Sabahları banyo evin en kötü yeridir. Dişlerinizi fırçalamak bir külfet olsa da asıl sorun kapağı duşa atmaktır. Sanki o suyun sizi ayıltmasını istemezsiniz. Yüzünüz buruşur. Traş olmaya o kadar üşenirsiniz ki bunu akşamdan, daha uygun bir ruh halinde yapmaya çalışır, ertesi sabah öyle kalkmayı umarsınız. Bayanlarda ise sabah makyajı her zaman sakal traşına ağır basar.
İşe hep geç kalırsınız. Kahvaltıyı es geçer, hızlı bir kahve eşliğinde
ilk sigaranızı yakar, biran önce yola koyulursunuz. Kendi aracınızla
gidiyorsanız tempolu müzik size kendinizi iyi hissettirecektir. (Bu konuda benim
kişisel tercihim Rock müziktir.) Toplu taşıma araçlarındaysanız eğer kulaklıklı
radyo ve heyecanlı bir kanal, haberler de olabilir, ilginizi çekecektir. Çünkü
araçtaki diğer kalabalık gözünüze korkunç görünür. Kimseyle konuşmak, göz göze bile
gelmek istemezsiniz.
Çalışma masanızdaki ilk saatiniz genelde oyalanmayla geçer. Zira erken
ve anlamsız toplantılardan hoşlanmaz, türlü mazeretler uydururarak kaçarsınız.
Kendinize ayrılan günün bu yedek saatinde bolca gazetelere, Twitter’a, Facebook’a
dalarak kafanızı günün geri kalanındaki çılgın çalışma temposuna hazırlarsınız.
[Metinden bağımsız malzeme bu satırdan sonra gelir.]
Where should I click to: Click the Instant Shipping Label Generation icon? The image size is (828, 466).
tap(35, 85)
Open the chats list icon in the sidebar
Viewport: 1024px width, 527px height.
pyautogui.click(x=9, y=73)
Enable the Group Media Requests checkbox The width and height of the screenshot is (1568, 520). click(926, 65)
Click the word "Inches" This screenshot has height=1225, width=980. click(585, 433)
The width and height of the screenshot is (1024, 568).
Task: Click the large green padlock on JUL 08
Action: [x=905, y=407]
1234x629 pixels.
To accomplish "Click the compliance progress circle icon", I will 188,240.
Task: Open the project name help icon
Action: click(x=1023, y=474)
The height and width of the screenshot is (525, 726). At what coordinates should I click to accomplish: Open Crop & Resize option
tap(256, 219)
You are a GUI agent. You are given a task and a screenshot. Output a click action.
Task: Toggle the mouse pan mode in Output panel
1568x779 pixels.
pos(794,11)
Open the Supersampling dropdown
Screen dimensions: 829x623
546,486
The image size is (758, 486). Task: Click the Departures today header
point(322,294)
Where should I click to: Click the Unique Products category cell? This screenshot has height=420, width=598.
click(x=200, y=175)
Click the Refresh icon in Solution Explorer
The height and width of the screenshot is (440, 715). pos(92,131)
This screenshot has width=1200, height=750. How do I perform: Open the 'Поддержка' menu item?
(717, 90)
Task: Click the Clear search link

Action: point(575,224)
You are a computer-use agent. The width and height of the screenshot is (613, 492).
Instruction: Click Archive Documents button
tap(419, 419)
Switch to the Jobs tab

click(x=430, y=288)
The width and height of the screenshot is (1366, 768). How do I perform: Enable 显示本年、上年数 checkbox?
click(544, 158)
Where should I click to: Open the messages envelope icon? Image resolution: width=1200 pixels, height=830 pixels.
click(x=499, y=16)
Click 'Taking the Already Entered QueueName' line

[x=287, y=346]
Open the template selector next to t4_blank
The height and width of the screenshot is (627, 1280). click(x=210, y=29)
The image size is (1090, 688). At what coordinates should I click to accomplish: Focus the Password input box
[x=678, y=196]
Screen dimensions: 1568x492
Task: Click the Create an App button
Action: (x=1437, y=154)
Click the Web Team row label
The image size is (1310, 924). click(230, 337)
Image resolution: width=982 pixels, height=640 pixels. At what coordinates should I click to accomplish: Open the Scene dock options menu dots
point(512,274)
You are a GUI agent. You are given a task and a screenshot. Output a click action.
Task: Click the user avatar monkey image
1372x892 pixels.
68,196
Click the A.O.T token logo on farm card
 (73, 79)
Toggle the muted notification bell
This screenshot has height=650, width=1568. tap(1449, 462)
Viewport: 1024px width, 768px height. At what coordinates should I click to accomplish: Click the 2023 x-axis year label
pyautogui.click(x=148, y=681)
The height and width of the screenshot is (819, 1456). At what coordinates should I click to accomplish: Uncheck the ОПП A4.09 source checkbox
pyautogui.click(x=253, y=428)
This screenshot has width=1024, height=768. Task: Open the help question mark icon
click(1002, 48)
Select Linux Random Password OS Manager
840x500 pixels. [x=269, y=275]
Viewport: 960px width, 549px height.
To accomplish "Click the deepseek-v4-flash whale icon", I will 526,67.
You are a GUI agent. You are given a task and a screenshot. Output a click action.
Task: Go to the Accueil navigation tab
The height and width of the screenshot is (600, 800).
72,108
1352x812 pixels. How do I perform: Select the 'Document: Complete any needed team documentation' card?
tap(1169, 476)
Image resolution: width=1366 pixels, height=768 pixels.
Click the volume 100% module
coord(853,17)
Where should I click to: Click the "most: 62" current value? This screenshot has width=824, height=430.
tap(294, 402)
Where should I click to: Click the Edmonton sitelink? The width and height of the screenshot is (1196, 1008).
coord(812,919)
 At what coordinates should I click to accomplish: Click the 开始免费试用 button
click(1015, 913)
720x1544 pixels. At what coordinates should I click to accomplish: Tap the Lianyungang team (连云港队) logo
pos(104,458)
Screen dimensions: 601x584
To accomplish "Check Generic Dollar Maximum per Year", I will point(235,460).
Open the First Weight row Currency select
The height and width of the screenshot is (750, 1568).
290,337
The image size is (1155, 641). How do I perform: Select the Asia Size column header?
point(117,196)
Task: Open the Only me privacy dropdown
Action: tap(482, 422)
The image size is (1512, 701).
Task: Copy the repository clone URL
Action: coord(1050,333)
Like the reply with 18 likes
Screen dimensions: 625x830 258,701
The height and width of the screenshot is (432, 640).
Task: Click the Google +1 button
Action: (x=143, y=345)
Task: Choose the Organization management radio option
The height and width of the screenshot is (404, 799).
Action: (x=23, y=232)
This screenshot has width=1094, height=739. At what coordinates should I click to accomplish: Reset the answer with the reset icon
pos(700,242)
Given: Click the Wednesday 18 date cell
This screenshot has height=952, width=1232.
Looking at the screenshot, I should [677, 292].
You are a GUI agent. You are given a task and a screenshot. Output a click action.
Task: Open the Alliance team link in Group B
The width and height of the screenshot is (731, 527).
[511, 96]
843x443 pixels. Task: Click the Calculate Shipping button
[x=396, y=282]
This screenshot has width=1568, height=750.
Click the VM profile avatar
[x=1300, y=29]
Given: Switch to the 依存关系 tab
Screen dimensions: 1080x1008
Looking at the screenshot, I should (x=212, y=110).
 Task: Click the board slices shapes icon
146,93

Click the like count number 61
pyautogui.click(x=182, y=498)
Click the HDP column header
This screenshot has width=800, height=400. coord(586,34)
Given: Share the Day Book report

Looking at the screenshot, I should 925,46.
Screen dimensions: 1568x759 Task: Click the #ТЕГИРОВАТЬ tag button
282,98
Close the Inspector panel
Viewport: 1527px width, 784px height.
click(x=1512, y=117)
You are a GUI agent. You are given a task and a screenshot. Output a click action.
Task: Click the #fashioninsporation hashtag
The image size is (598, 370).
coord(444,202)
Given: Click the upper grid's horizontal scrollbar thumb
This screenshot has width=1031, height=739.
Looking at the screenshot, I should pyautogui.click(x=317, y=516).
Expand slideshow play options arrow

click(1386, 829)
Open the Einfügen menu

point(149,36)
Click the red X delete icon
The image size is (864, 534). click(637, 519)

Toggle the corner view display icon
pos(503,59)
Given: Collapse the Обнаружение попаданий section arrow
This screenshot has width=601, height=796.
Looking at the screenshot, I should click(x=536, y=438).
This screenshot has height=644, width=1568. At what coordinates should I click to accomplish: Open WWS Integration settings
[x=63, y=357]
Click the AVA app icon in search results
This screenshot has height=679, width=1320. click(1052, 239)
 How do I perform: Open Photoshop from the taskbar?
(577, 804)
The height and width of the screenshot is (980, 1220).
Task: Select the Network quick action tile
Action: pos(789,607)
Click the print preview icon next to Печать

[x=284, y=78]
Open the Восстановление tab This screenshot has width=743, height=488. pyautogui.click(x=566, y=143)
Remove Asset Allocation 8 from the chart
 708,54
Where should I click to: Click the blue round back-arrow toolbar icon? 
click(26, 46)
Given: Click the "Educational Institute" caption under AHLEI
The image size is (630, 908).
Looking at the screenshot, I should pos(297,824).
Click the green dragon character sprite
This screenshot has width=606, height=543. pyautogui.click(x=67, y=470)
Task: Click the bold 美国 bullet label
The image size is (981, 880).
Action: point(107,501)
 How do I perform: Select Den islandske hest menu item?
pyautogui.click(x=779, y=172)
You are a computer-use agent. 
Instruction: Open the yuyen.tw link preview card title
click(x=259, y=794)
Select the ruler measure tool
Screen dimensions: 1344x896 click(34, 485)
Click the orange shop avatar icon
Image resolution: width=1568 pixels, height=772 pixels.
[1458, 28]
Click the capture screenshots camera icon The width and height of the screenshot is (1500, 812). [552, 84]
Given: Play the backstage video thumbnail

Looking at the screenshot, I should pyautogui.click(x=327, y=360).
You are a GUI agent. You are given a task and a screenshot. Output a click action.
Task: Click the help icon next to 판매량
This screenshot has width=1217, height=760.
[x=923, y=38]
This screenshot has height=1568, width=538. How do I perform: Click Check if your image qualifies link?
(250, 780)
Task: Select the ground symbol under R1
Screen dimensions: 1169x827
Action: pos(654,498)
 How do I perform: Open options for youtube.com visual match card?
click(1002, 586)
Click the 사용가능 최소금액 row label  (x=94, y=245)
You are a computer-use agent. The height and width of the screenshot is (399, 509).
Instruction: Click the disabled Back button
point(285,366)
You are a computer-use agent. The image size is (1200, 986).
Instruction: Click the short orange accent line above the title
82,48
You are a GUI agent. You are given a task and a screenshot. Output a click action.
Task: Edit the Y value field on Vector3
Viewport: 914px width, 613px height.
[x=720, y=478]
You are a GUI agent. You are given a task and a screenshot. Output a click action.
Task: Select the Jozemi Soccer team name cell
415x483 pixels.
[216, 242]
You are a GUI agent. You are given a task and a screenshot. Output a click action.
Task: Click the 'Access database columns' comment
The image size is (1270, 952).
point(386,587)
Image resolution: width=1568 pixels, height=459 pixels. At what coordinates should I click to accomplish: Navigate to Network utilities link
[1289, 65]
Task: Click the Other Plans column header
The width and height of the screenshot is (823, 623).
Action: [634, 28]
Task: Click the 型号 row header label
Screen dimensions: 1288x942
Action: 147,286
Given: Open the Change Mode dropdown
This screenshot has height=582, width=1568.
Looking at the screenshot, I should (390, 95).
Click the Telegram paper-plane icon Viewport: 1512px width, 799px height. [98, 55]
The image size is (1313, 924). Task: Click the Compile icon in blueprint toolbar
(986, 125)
“Çılgın” tabirini kullandım çünkü beyniniz, sadece bir tek projeye odaklanamayacak
kadar hızlı çalışmaya başlamıştır. Pekçok işe bir anda girişirsiniz; gerekli
yerlere telefonlar açılır, fakslar yollanır, hal hatır sorulur, kısa bir iki
toplantı yapılır, doğal rutininiz içerisindeyse bütçe ve harcamalarla ilgili
hızlı kararlar alınır, reklam fikirleri derlenir, diğer çalışanlara ara gazı
verilir, rakipler ve beraberinde bütün olası detayları gözden geçirilir.
Çalışma ortamınızda devamlı rakipleriniz vardır. Bu, kuşku
götürmez bir gerçektir. Yüzünüze gülen bu insanları çok iyi tanırsınız. Attıkları
her adımı izler, sözledikleri her sözden nem kaparsınız. Fısıldaşmaları
sinirlerinizi bozar. Eğer analitik düşünce yapısına sahipseniz kafanızın içinde
geçen her yeni fikirde durmadan ve usanmadan kendinize çoklu seçenekler
oluşturursunuz. Önce olasılıkları tanımlamanız ve sonra A, B, C, D ve E’ler
arasında gidip gelmeniz o kadar hızlı olur ki bir sonuca varmakta hiç
zorlanmazsınız.
Karar vermek sizin için çocuk oyuncağıdır. Patronunuz da asıl
bu yönünüzü sever. Verdiğiniz her karar, kararsızlıktan iyidir. Risk almaya
bayılırsınız.
Ve, iş günü sona erer.
Şanslıysanız 20:00 gibi özel hayatınıza geri dönersiniz.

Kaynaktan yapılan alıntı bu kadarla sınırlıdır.